[Pixel coordinate grounding data]

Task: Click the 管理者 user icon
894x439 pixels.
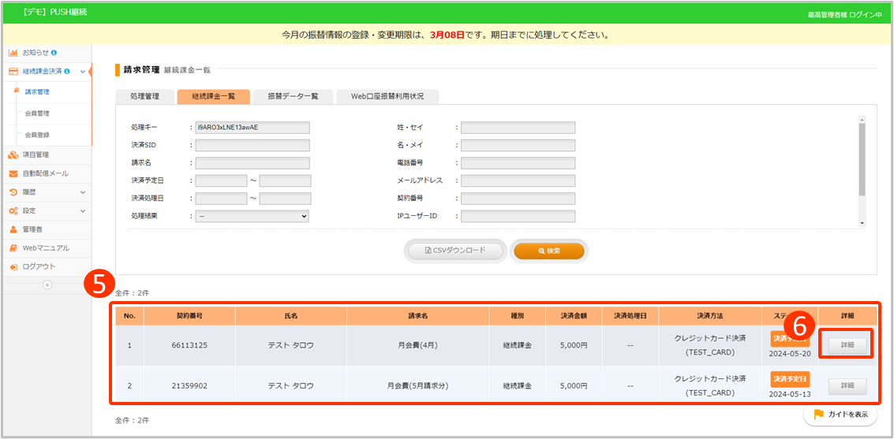Action: 13,229
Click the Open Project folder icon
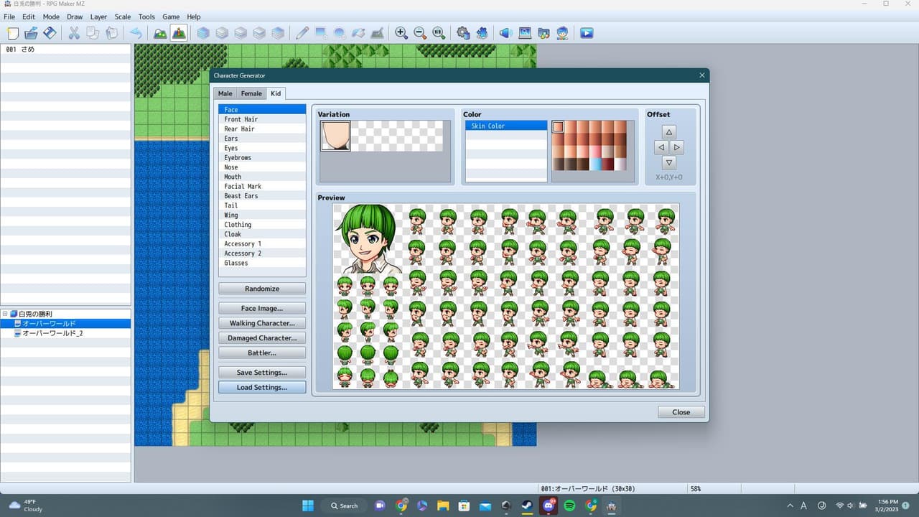The width and height of the screenshot is (919, 517). 31,33
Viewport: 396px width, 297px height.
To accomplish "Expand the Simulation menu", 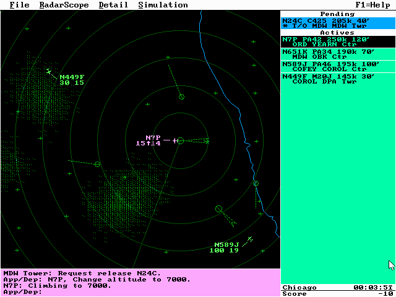I will [163, 5].
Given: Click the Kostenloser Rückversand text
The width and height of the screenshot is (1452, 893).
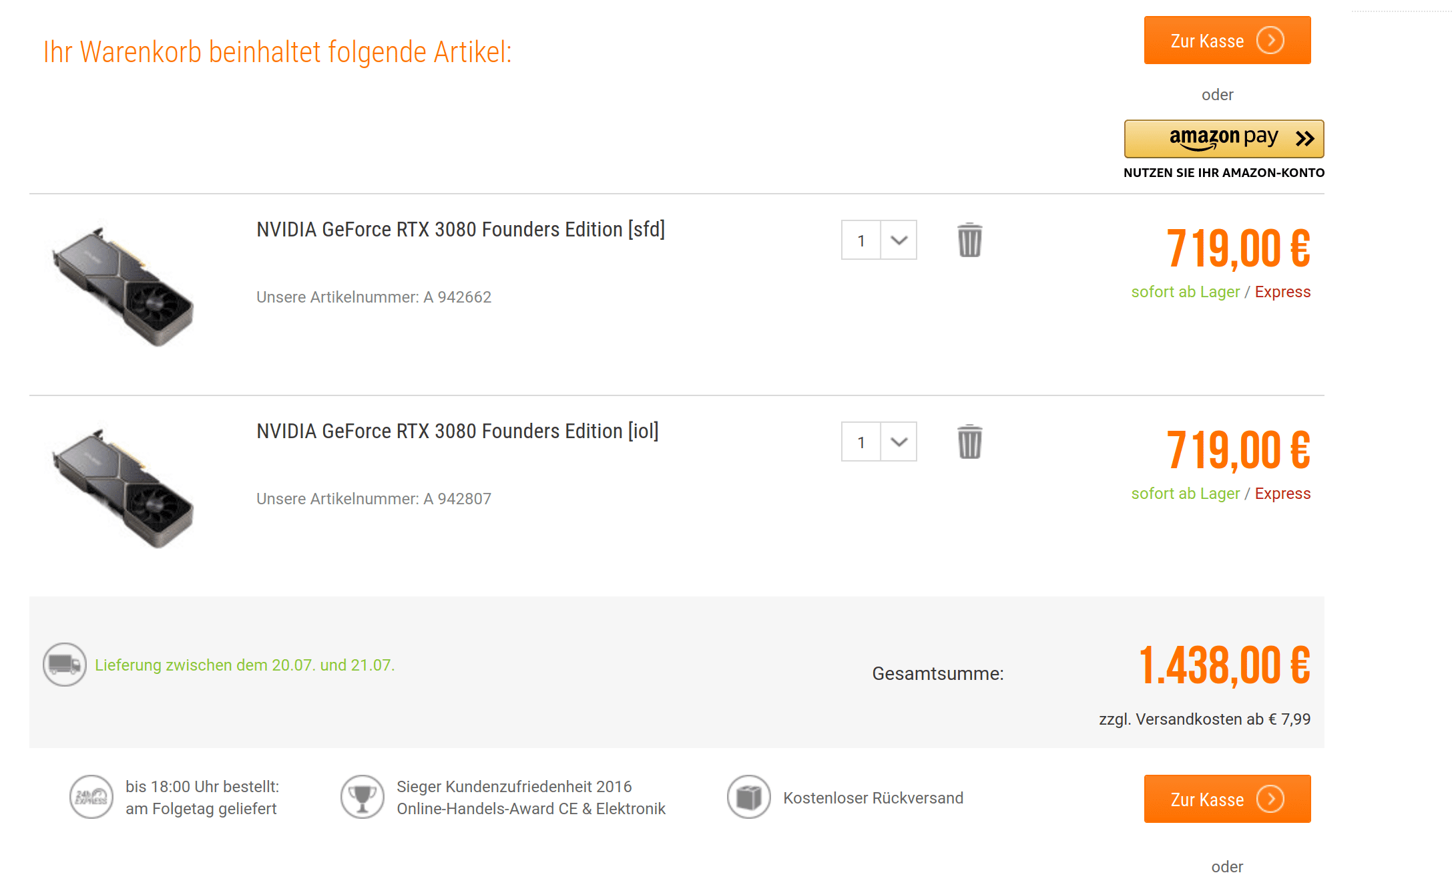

_Exercise objective_
Without any pictures, please write out the lines from the one containing "Given: Click the Kostenloser Rückversand text" through the final line of the data, exactly and inclusive of both ends.

_Answer to the exercise_
Given: Click the Kostenloser Rückversand text
The width and height of the screenshot is (1452, 893).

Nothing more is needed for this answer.